== MATERIAL FOR THIS TASK

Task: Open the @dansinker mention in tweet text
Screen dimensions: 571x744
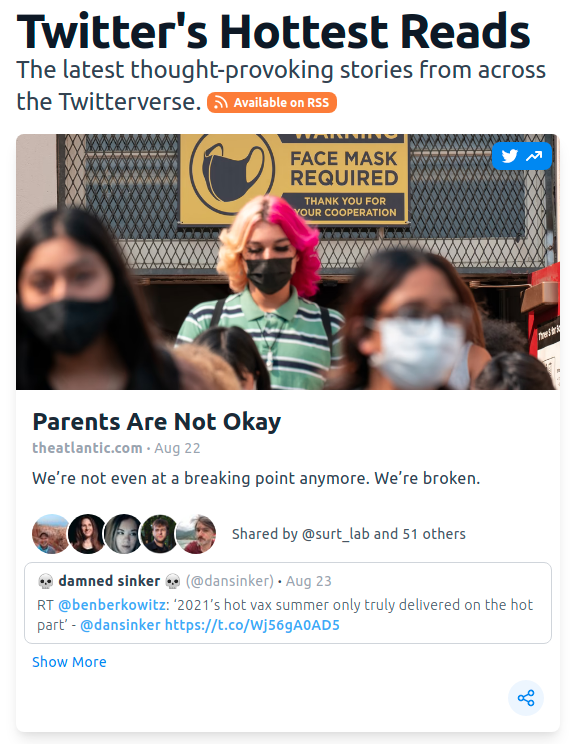Action: (120, 625)
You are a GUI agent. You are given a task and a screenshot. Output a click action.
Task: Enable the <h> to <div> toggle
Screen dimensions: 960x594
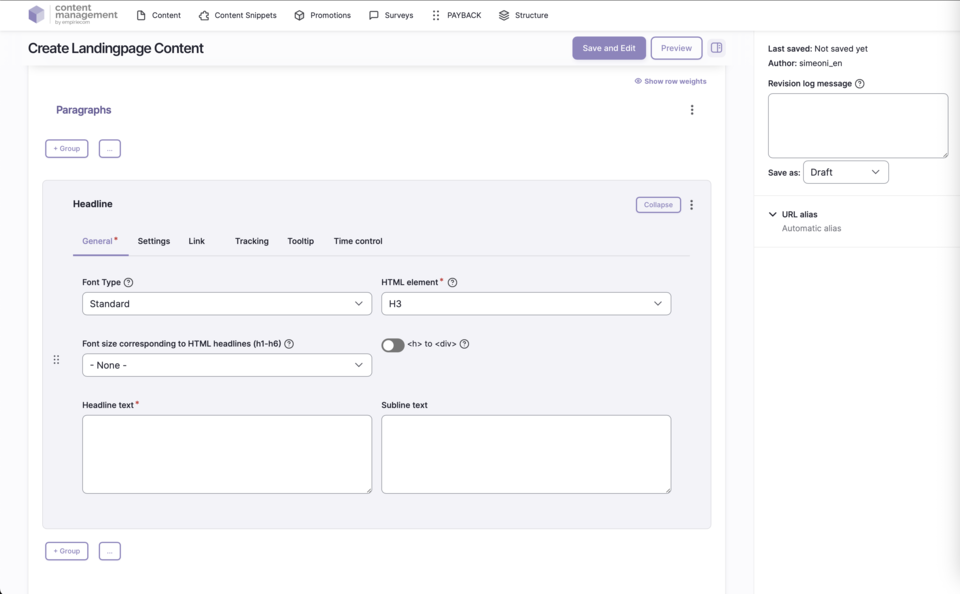pyautogui.click(x=392, y=345)
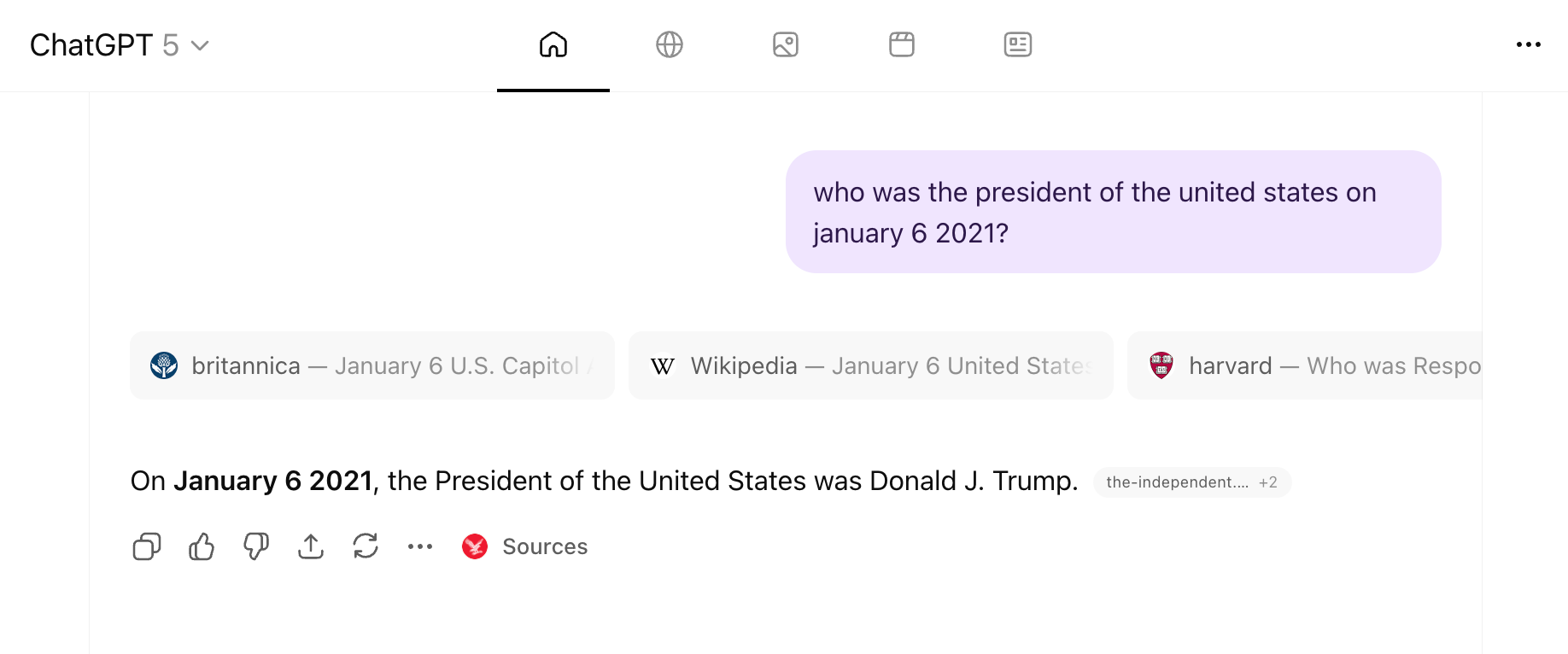Give the answer a thumbs down
The width and height of the screenshot is (1568, 654).
(x=256, y=546)
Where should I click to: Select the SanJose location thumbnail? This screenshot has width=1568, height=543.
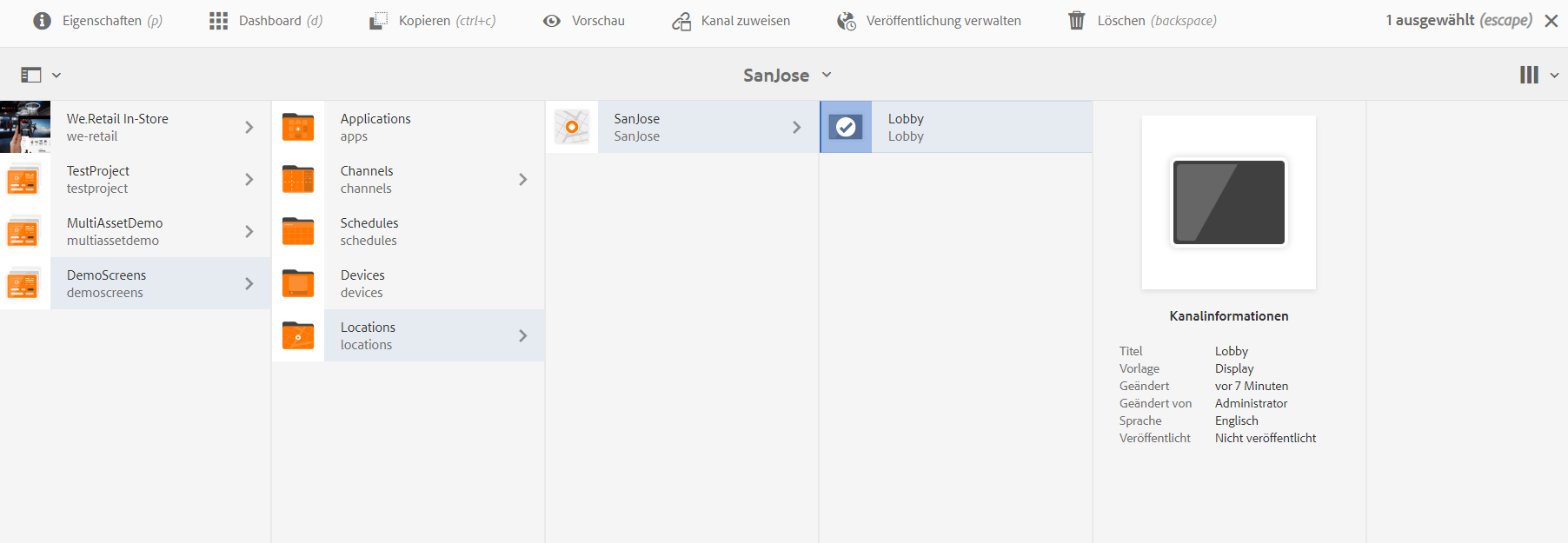coord(572,127)
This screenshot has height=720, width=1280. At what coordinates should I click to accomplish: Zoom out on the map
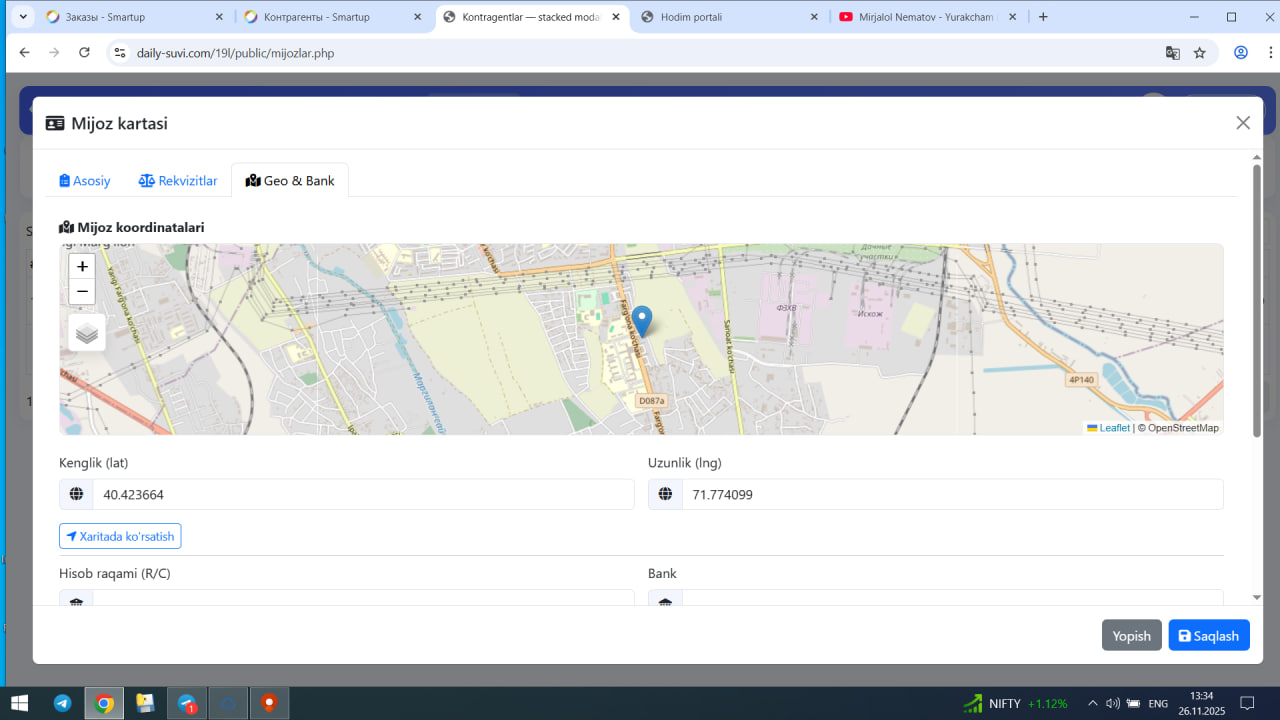pyautogui.click(x=82, y=292)
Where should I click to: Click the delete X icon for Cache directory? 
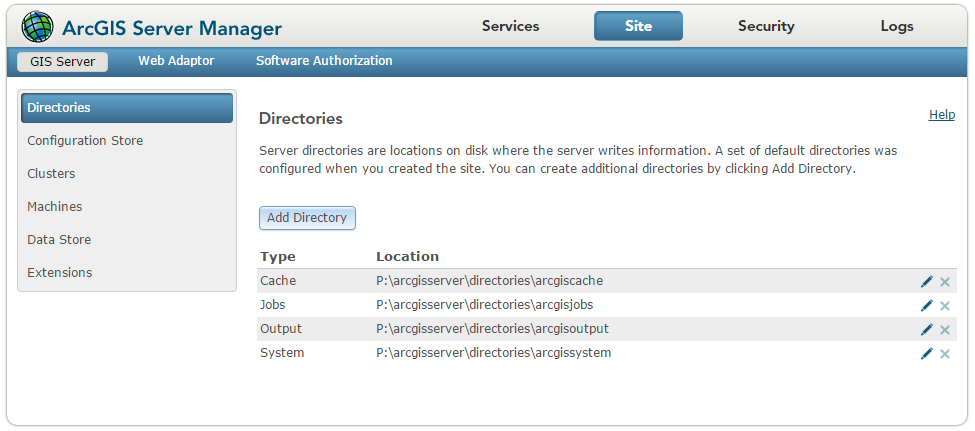945,282
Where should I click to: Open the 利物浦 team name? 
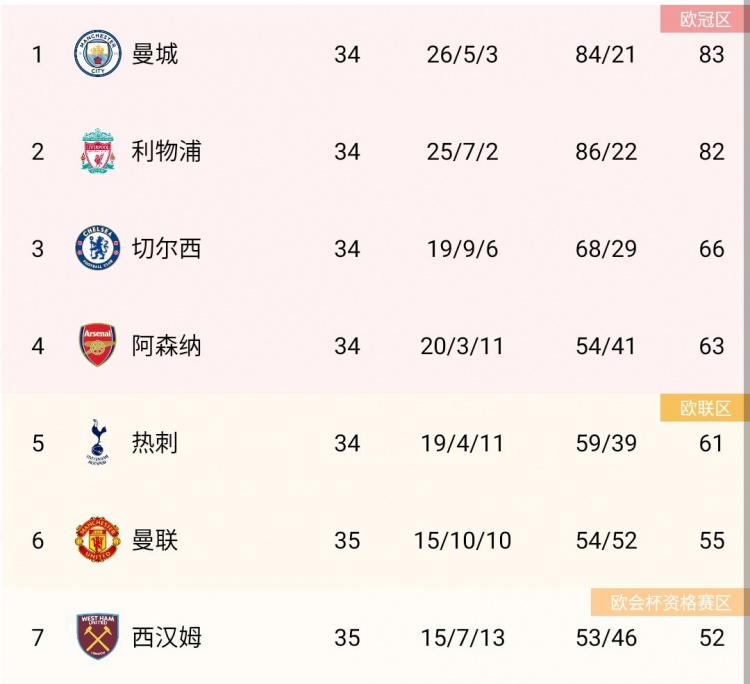coord(166,151)
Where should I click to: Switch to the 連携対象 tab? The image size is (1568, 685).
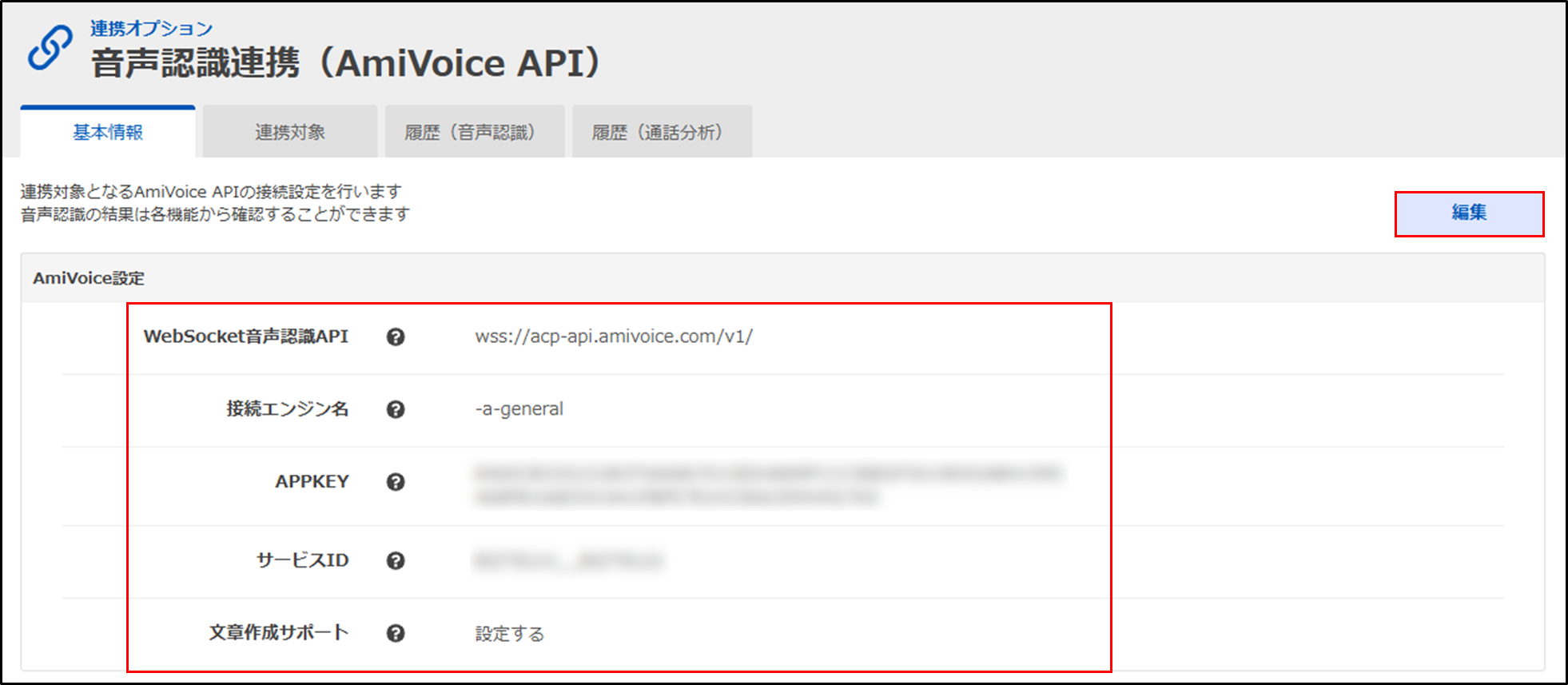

====

### THE TASK
Type out the entries again without a single change, and leave the pictures out.

### EXPECTED ANSWER
Task: Open the @dansinker mention in tweet text
Screen dimensions: 571x744
Action: (120, 625)
You are a GUI agent. You are given a task and a screenshot. Output a click action.
Task: Enable the <h> to <div> toggle
Screen dimensions: 960x594
pyautogui.click(x=392, y=345)
Give the answer a thumbs down
The width and height of the screenshot is (1568, 654).
(x=256, y=546)
Where should I click to: Select the SanJose location thumbnail? This screenshot has width=1568, height=543.
coord(572,127)
This screenshot has height=720, width=1280. At what coordinates should I click to accomplish: Zoom out on the map
pyautogui.click(x=82, y=292)
Where should I click to: Click the delete X icon for Cache directory? 
945,282
Where should I click to: Open the 利物浦 team name? 
coord(166,151)
Where should I click to: Switch to the 連携対象 tab? The image size is (1568, 685).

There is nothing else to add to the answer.